### LISTED ENTRIES ###

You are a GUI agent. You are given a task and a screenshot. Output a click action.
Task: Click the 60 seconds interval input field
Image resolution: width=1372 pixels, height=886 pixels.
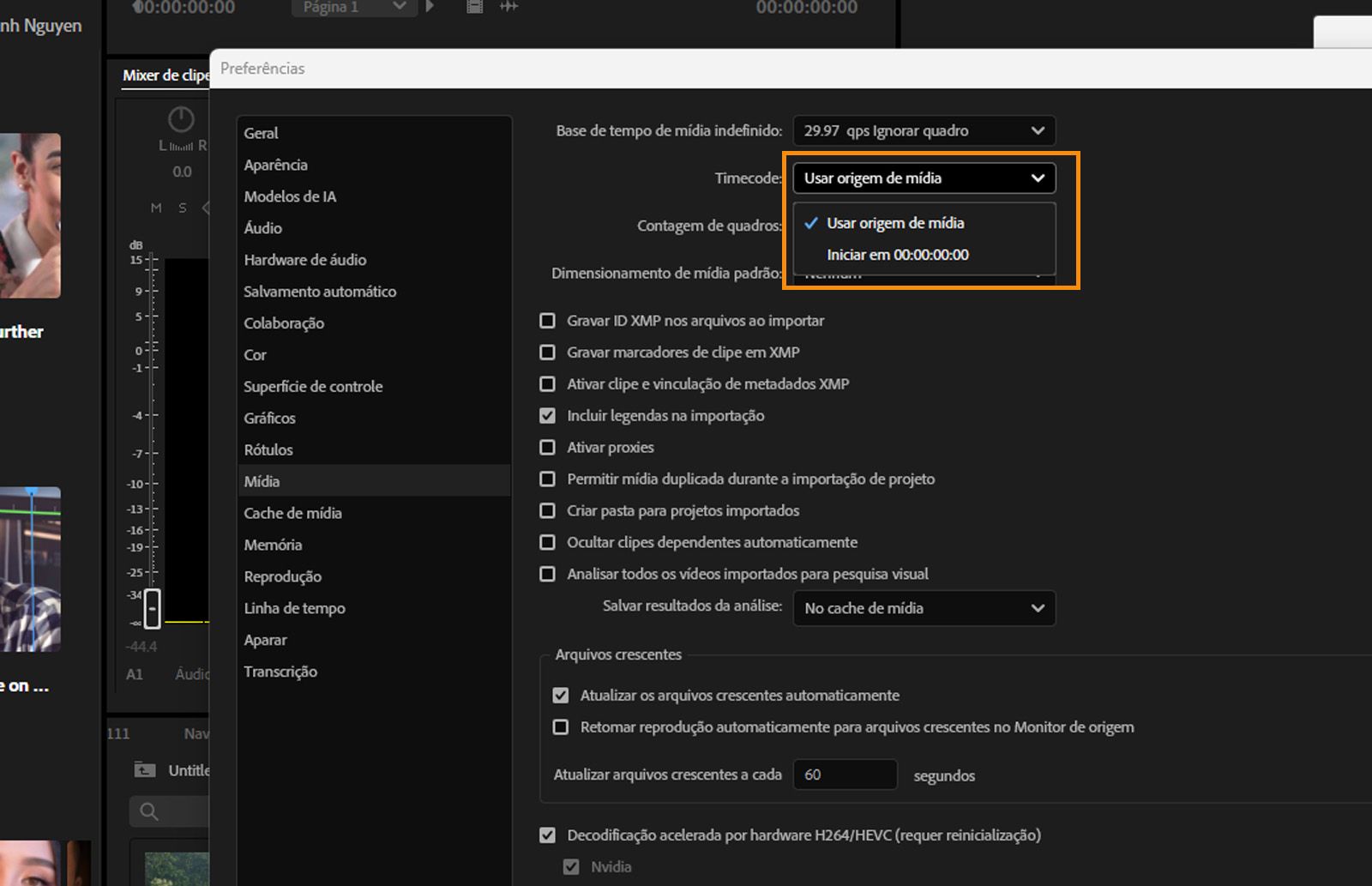[845, 774]
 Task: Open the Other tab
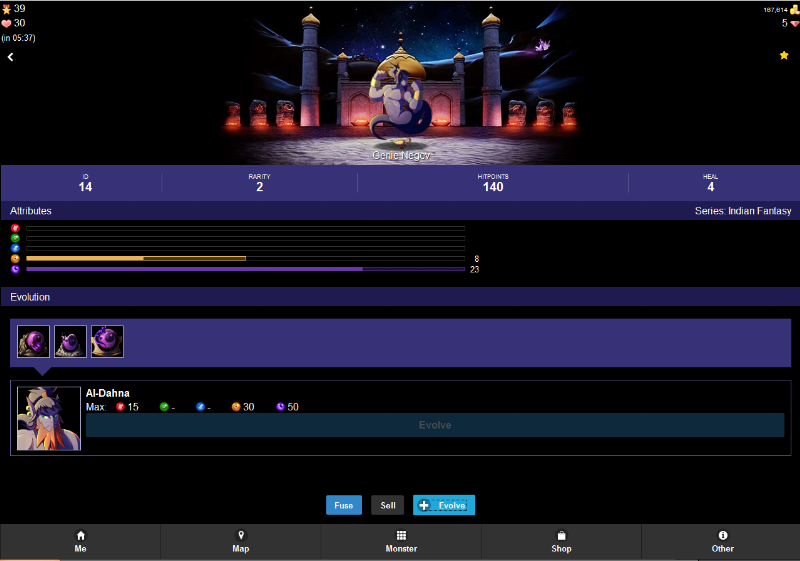point(722,541)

###

**GOAL**
Shift every coordinate in the answers by 106 and rewrite all lines of the records above, requests included, with the new values. Omit the pictures.

**EXERCISE SOLUTION**
You are a GUI agent. You are given a task and a screenshot. Output a click action.
Task: Click the 60 seconds interval input field
Image resolution: width=1372 pixels, height=886 pixels.
[951, 880]
 Task: Open the Other tab
point(828,647)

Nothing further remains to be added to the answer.